Dean to Dems: Start small, but think big
  • Jim Dean, brother of former presidential hopeful Howard Dean and chairman of Democracy for America, speaks to county Democrats in Lancaster Saturday night.

By TOM MURSE
Lancaster
Published Oct 23, 2011 00:13

Change doesn't happen fast.

And in politics, it doesn't begin at the top.

It starts small, with a movement in communities such as ours, in races for township auditor and supervisor and state legislature, and then grows into something bigger, says Jim Dean.

"It's about these kinds of elections that really affect our quality of life just as much as any presidential campaign does," says Dean, chairman of Vermont-based Democracy for America, one of the nation's largest liberal political action committees.

Dean, speaking in Lancaster City Saturday night, said getting involved at the local level is the best way for a party frustrated with 2010 losses in Congress and state houses to make their voices heard — on issues from regulating the natural-gas industry to collective bargaining for unions.

"You can fight back," Dean told some 170 people gathered for the county Democratic committee's fall banquet, a sort of get-out-the-vote pep rally held with two weeks remaining until the Nov. 8 municipal election.
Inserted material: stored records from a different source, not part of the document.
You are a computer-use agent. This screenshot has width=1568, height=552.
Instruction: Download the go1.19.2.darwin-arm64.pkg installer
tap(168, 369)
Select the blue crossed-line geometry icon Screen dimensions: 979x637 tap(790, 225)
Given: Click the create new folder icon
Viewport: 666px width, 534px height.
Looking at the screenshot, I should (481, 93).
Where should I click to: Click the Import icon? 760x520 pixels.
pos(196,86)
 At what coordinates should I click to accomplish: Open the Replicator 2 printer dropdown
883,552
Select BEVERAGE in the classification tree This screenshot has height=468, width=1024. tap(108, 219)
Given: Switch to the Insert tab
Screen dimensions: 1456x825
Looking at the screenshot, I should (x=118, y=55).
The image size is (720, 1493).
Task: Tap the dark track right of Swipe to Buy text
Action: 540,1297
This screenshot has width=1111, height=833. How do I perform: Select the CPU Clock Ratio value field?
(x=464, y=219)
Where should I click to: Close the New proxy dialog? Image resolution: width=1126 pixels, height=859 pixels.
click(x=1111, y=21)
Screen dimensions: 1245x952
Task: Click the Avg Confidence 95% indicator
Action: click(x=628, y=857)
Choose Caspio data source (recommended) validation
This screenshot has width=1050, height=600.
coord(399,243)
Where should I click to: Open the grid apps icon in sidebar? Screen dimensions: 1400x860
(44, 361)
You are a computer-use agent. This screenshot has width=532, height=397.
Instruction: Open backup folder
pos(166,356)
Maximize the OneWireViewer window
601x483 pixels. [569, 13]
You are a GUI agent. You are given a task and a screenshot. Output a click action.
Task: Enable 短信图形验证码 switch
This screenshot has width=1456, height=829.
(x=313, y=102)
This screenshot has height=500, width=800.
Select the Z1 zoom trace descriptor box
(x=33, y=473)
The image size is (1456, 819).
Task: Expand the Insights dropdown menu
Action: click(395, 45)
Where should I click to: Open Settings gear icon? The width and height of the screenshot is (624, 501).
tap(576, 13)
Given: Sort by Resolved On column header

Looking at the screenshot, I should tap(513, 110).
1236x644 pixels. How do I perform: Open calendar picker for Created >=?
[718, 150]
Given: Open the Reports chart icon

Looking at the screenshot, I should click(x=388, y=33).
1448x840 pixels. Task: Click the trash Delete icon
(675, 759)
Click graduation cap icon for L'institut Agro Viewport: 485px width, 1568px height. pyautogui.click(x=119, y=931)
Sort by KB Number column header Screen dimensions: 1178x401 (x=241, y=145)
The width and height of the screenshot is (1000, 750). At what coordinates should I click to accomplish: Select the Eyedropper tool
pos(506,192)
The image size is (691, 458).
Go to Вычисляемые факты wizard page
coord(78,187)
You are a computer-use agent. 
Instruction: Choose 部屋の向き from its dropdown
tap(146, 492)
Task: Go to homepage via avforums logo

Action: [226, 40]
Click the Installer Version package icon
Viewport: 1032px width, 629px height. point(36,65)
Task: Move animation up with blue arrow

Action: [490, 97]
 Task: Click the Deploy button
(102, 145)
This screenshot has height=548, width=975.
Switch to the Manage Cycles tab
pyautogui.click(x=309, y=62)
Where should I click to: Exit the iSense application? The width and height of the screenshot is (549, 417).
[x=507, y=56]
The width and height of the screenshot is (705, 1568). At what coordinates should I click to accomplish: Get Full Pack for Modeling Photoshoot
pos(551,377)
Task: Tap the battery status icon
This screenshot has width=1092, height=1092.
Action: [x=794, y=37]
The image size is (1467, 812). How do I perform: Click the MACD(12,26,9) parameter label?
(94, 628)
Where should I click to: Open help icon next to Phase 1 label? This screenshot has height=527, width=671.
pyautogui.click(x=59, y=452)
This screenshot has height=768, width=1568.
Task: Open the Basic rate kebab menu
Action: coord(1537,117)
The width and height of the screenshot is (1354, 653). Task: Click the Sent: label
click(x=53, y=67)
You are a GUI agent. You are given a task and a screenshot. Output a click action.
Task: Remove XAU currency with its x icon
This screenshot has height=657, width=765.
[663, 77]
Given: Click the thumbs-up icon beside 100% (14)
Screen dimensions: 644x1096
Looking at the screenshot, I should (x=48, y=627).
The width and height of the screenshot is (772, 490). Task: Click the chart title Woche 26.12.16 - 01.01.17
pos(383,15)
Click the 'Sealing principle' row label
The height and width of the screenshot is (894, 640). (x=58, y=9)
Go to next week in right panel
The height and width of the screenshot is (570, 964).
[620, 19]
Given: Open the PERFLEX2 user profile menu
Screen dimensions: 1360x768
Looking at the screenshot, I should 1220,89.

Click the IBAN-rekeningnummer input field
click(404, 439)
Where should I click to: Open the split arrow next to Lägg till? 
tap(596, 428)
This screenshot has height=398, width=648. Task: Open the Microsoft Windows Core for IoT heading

"There's no reason for us to wait for the magic moment to happen, like it did in 2006 or 2008. We've just got to go do it, but doing it starts now. And getting those voters out starts now," Dean said.

The event, an annual fundraiser for the party committee, was held at the Lancaster County Convention Center. Organizers said it was expected to raise several thousand dollars.

The banquet drew several statewide candidates and party chairs from other counties. Attending were Democrats David Wecht, who is running for state Superior Court; Kathryn Boockvar, who is running for Commonwealth Court; and Kathleen Kane, who is running for attorney general in 2012.

Dean is the brother of former Vermont Gov. Howard Dean, who founded the committee after his unsuccessful run for the Democratic presidential nomination in 2004.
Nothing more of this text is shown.